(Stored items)
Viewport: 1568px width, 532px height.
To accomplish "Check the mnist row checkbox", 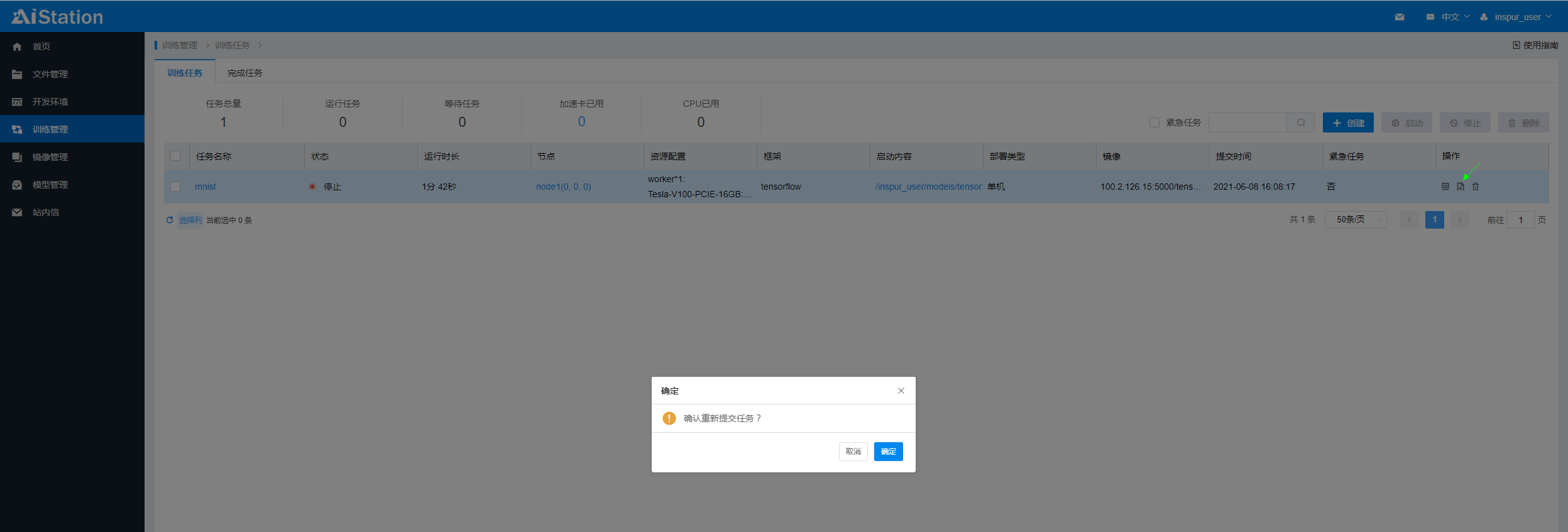I will pos(175,187).
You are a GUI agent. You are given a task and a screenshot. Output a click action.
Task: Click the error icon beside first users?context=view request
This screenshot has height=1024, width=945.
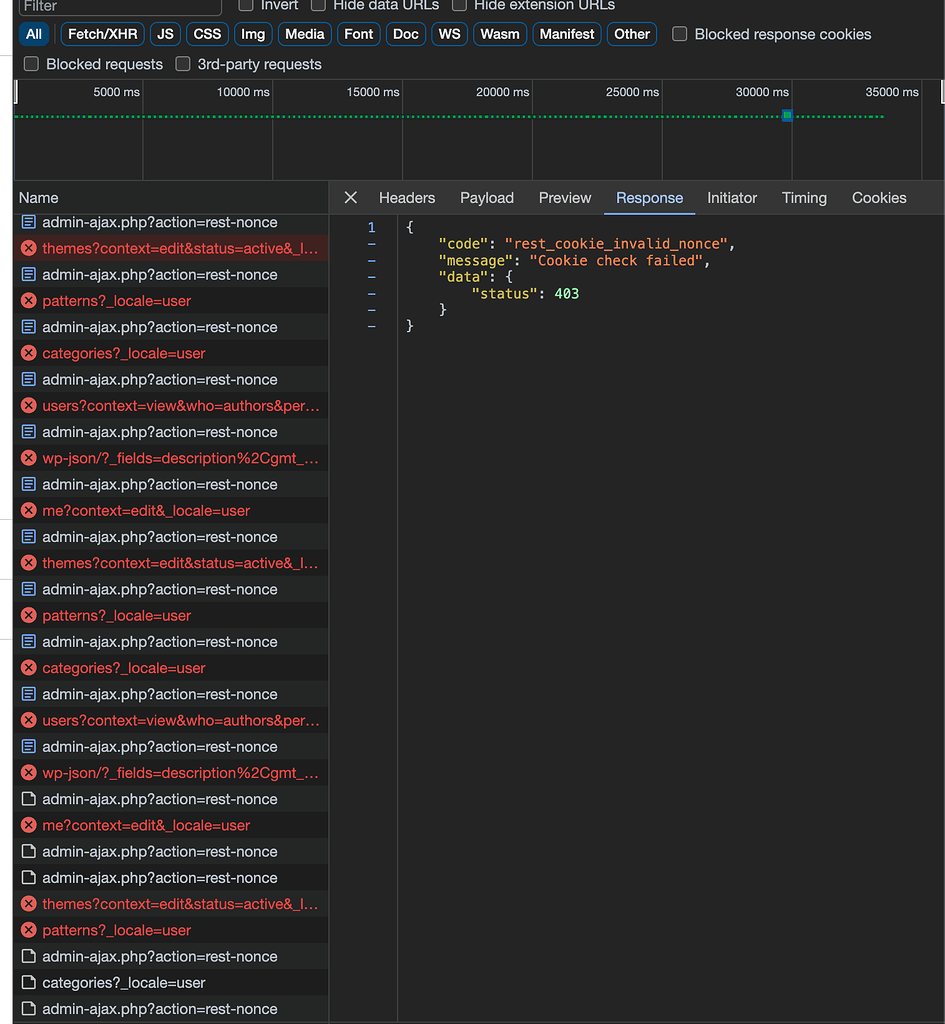point(29,406)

**Exercise goal:** Can you quote the entries word for word, from the line containing "You are a GUI" through the end of the entries, leaving out the pictures?

**Exercise solution:**
You are a GUI agent. You are given a task and a screenshot. Output a click action.
Task: Click the error icon beside first users?context=view request
This screenshot has height=1024, width=945.
point(29,406)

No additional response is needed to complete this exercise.